The title to this post is the same as one of my short columns in the September Premium Newsletter, which went out yesterday. It was the search issue.
Since there have been updates in the last several hours, I wanted to follow up with a couple of thoughts on new developments. A testament to how rapidly technology changes – or at least information about what we think we know.
Do you have it yet? You will know if you do by looking at what is written on the search bar up top. As I just predicted 24 hours ago for newsletter readers, the integration of share and search data produces some interesting results.
You will see them labeled "best of" instead of "most recent".
This puts more information at your disposal. And I would venture an educated guess that businesses will make use of it just as soon as they can launch accounts officially.
Also, if you have not heard. Google+ is now open to everyone.
Social data targeting
There is another company that is quietly doing some work with social data. Last week, Walmart acquired a company that provides mobile ad targeting technology One Riot, to integrate to Walmart Labs, the old Kosmix.
Here's how OneRiot describes its social targeting engine for mobile ads, through a Twitter ID (slight editing):
Based on public social data that we license via our friends at Gnip, we’ve generated user interest maps for just north of 75MM active Twitter users.

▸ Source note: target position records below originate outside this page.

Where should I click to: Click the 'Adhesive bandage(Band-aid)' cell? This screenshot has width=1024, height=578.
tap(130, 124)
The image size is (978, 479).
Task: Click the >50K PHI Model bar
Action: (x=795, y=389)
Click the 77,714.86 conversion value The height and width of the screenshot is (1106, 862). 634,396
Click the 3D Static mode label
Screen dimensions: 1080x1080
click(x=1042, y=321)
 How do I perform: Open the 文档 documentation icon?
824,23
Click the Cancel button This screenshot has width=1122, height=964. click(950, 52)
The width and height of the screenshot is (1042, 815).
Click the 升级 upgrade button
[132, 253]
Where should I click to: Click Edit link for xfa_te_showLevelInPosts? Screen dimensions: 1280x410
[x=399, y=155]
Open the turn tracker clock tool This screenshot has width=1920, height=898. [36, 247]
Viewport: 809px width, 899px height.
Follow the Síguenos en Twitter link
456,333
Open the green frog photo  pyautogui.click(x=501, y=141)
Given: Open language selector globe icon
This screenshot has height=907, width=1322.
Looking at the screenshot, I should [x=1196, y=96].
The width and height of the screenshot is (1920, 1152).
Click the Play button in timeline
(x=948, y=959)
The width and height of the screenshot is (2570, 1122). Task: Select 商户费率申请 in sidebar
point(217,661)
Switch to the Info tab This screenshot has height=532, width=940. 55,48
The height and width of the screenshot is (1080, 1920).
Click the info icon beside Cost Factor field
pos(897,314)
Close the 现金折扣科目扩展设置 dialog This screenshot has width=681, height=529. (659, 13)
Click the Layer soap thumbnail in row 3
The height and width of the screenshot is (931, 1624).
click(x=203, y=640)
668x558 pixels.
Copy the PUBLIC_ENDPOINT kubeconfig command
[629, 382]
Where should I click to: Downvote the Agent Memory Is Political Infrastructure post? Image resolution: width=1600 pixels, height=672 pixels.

This number gets bigger every day as we suck in more Tweets from the licensed hose. Meanwhile, our demographic coverage is 80% accurate for about 80% of the Twitter population.
These stats improve with every new release (approx every 3 weeks).
How to do we determine this information? We start at two points. The first is to create language models that breakdown how users tweet. The second is to study follow-graphs that reveal who users are influenced by.
By fusing these two approaches, we can find discriminating characteristics that identify a specific user as belonging to a certain demographic group or a certain interest-category group.
broader-based influencers such as @barackobama offer few discriminatory clues about their followers – as many users in many demographic groups follow the US President, to the point where any signal is drowned out by noise.
Our system spots literally tens of millions of similar subtle patterns.
These patterns then “compete” inside an artificial intelligence system that results in an accurate rendering of “who you are” according to your Twitter activity.
Search and social data targeting both take advantage of automated pattern recognition. Extract data out from the data that was put in according to specific parameters. When looking to work with data, the most important piece is the query set.
Machines driven by algorithms, operating on massive amounts of data mostly operate by exclusion – this is not – they just do it incredibly fast. Although, there are reports of some machines being programmed to learn from past queries.
The human brain, on the other hand, does pattern recognition in the opposite fashion: by inferring meaning or connection from the minimum amount of information possible. It is a marvel of engineering. Try it.
At the next dinner party, pull together a list of first names of musicians. Only the first names. Then flash them in a random sequence from most common to increasingly least common, and see how quickly your guests guess what they all have in common.
My guess is very fast.
In search of certainty
Why is search so important? We search for answers.
My friend Jonathan is working on providing context around his upcoming book: Uncertainty. He's doing that by telling the story that moved him to write it.
I left a comment on his latest post titled have a little faith: we never let down the people who believe in us. Part of it is also believing in yourself and your business – the value of your trade.
To me, certainty is in asking the right questions, or better ones. It's about relevance and the query set. It's in the discipline, structure, and drill of identifying the model businesses and individuals trade on, and the consistency of helping make those connections work.